ValueCountsSummarizer
This Not That (TNT) provides a DataFrame viewer to help a user gain a better understanding of their summarized data. We will outline the basic functionality of this DataSummaryPane
by demonstrating it with a one of TNT’s build in summary functions.
The first step is to load thisnotthat
and panel
.
[1]:
import thisnotthat as tnt
import panel as pn
2023-03-01 14:00:35.144748: I tensorflow/core/platform/cpu_feature_guard.cc:193] This TensorFlow binary is optimized with oneAPI Deep Neural Network Library (oneDNN) to use the following CPU instructions in performance-critical operations: AVX2 FMA
To enable them in other operations, rebuild TensorFlow with the appropriate compiler flags.
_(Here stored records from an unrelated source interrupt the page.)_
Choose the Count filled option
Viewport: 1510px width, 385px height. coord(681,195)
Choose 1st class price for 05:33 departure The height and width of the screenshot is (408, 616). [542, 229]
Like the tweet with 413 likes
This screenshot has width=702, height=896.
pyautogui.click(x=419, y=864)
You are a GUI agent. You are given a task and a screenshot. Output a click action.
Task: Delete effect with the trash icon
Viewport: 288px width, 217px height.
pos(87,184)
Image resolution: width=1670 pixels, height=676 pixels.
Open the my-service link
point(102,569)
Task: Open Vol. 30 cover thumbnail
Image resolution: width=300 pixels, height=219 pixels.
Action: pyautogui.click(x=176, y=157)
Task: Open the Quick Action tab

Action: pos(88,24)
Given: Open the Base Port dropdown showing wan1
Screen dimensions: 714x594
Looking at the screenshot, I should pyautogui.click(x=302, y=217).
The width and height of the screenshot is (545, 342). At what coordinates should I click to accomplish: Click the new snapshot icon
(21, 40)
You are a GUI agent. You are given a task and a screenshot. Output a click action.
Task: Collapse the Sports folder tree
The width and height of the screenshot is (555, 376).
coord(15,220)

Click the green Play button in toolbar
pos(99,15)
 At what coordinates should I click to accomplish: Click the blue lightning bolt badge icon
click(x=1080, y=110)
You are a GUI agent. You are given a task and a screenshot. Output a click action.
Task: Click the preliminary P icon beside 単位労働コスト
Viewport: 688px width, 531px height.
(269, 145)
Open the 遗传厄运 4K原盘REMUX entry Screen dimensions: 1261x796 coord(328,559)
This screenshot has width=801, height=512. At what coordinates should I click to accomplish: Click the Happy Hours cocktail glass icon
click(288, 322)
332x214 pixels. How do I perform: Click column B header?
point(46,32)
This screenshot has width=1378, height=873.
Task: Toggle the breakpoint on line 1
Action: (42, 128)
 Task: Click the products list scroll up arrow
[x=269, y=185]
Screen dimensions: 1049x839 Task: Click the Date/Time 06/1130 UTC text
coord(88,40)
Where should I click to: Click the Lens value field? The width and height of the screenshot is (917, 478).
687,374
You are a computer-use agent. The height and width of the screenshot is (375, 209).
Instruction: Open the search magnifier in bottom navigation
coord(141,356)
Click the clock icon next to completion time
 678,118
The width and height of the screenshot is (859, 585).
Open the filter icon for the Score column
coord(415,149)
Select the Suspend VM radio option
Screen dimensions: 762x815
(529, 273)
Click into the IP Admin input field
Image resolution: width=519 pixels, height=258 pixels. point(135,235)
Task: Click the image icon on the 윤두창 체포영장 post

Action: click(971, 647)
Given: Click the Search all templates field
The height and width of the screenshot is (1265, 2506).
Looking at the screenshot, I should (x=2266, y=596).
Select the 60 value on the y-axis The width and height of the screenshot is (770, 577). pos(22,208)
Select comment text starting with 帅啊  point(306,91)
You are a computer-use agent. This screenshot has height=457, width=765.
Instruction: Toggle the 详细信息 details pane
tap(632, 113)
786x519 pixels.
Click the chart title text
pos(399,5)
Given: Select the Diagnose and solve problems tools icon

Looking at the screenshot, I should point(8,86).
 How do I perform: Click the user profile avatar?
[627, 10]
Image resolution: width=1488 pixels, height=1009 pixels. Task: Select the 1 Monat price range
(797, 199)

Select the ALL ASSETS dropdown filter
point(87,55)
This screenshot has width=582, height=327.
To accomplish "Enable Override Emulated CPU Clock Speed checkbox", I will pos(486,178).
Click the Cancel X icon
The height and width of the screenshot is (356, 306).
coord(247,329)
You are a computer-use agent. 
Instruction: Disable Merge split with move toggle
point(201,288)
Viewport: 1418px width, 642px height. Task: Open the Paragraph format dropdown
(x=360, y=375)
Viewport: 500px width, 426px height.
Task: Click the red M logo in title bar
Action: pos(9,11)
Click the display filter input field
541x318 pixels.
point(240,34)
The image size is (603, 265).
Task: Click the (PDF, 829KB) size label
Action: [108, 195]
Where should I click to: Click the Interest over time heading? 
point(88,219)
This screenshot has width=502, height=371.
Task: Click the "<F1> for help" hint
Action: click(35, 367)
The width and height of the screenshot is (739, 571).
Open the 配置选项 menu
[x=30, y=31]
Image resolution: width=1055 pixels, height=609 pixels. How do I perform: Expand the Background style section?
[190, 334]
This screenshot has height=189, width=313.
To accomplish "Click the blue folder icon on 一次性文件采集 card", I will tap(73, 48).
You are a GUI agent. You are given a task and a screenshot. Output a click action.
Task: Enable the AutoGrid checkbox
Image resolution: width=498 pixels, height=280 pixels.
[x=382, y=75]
To make Panel based objects interactive within a notebook we need to load the panel extension
.
[2]:
pn.extension()
Now we need some data to use as an example. In this case we’ll use the Palmer’s Penguins dataset, which we can get easy access to via seaborn.
[3]:
import seaborn as sns
penguins = sns.load_dataset("penguins").dropna(how="any", axis=0)
penguins.head()
[3]:
species | island | bill_length_mm | bill_depth_mm | flipper_length_mm | body_mass_g | sex | |
---|---|---|---|---|---|---|---|
0 | Adelie | Torgersen | 39.1 | 18.7 | 181.0 | 3750.0 | Male |
1 | Adelie | Torgersen | 39.5 | 17.4 | 186.0 | 3800.0 | Female |
2 | Adelie | Torgersen | 40.3 | 18.0 | 195.0 | 3250.0 | Female |
4 | Adelie | Torgersen | 36.7 | 19.3 | 193.0 | 3450.0 | Female |
5 | Adelie | Torgersen | 39.3 | 20.6 | 190.0 | 3650.0 | Male |
Now we will need a summarizer object. This is simply an object of a class which has a summarize function. For the DataSummaryPane
, that summarize function needs to take a selected
sequence (the indices of the points you’ve selected in another plot) and returns a DataFrame to be displayed in our DataSummaryPane
.
def summarize(self, selected: Sequence[int]):
do some things
return pd.DataFrame
There are a number of useful pre-defined summarizer functions already included in TNT. Summarizer functions which return a DataFrame and are thus appropriate for initializing a DataSummaryPane
are included within the summary.dataframe
namespace. For this example we will demonstrate our ValueCountsSummarizer
.
ValueCountsSummarizer
takes a pandas Series in it’s constructor. It then calls a simple value_counts
on this Series in order to get an idea of what categorical values from the Series in question have been selected in a linked plot.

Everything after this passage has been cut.